Could you copy, word for word, the lines from the one containing "Switch to the Příchozí (2) tab" through the last line, leaving the pictures out?
>> Start PROVIDED RECORDS
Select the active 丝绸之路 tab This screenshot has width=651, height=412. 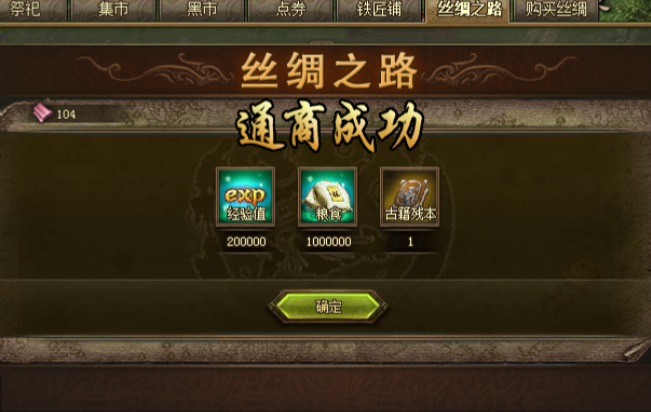coord(469,10)
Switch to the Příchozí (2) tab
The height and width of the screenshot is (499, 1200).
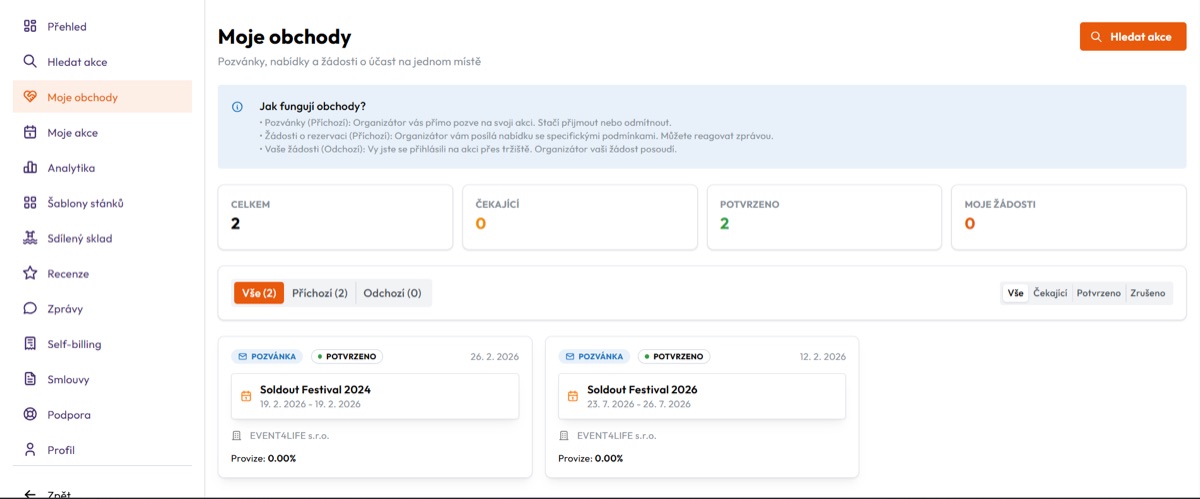pos(320,293)
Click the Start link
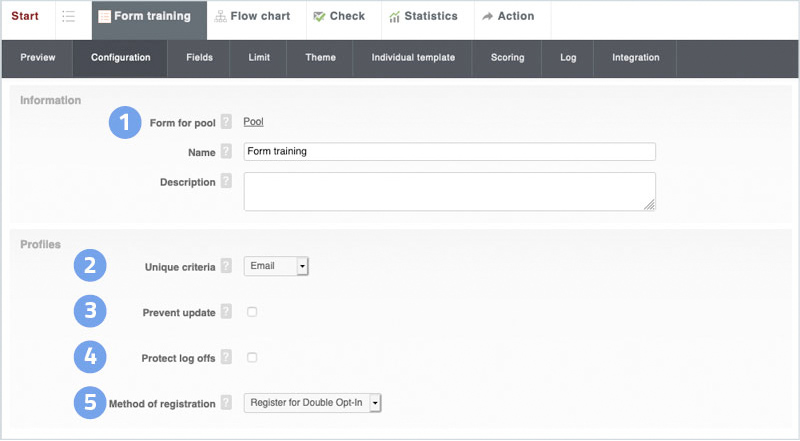The image size is (800, 441). coord(25,17)
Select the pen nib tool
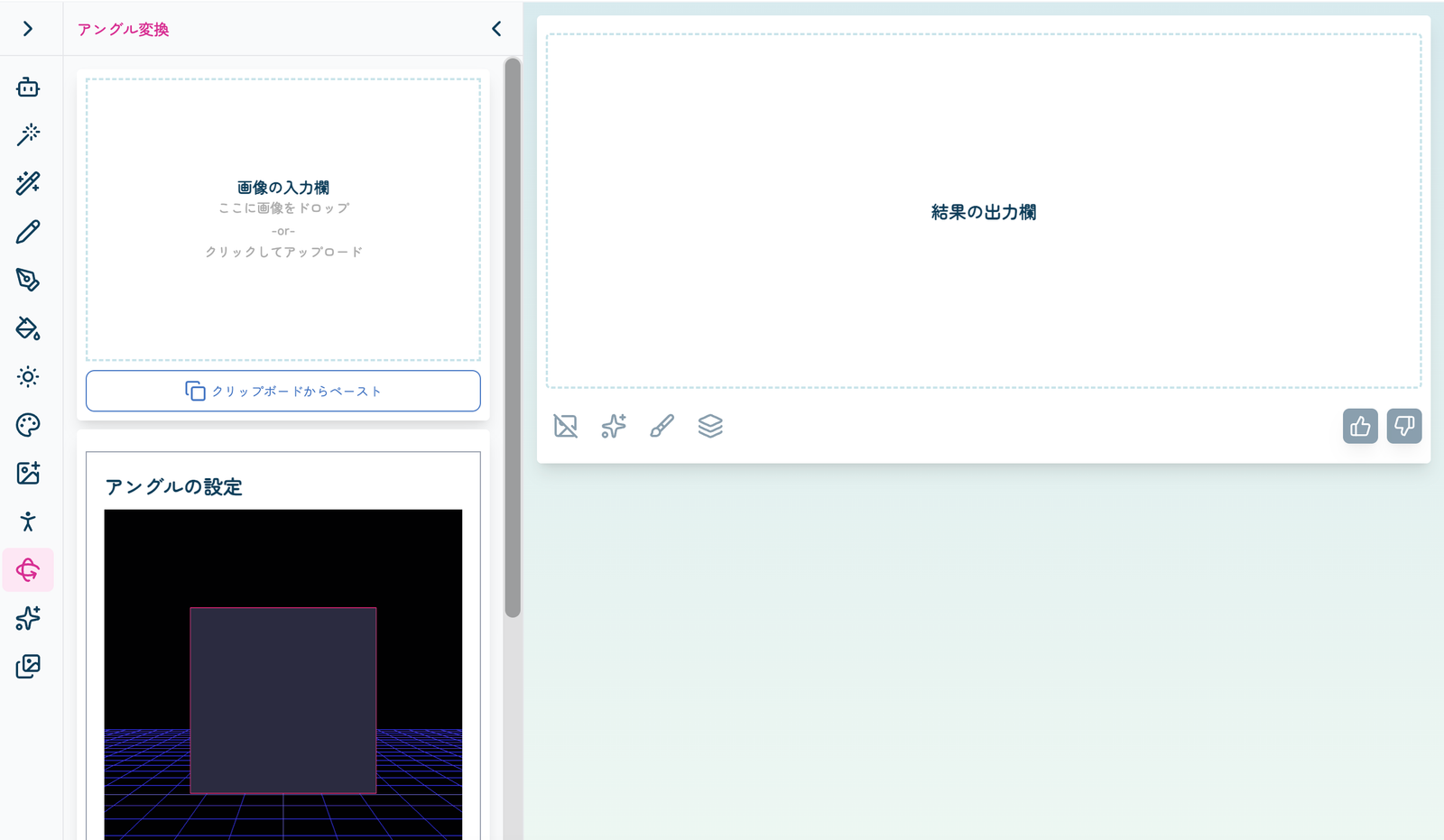The width and height of the screenshot is (1444, 840). (x=28, y=280)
>> End PROVIDED RECORDS
#### COMPLETE ANSWER:
Switch to the Příchozí (2) tab
The height and width of the screenshot is (499, 1200).
pos(320,293)
Click the Start link
The image size is (800, 441). coord(25,17)
Select the pen nib tool
The width and height of the screenshot is (1444, 840). (x=28, y=280)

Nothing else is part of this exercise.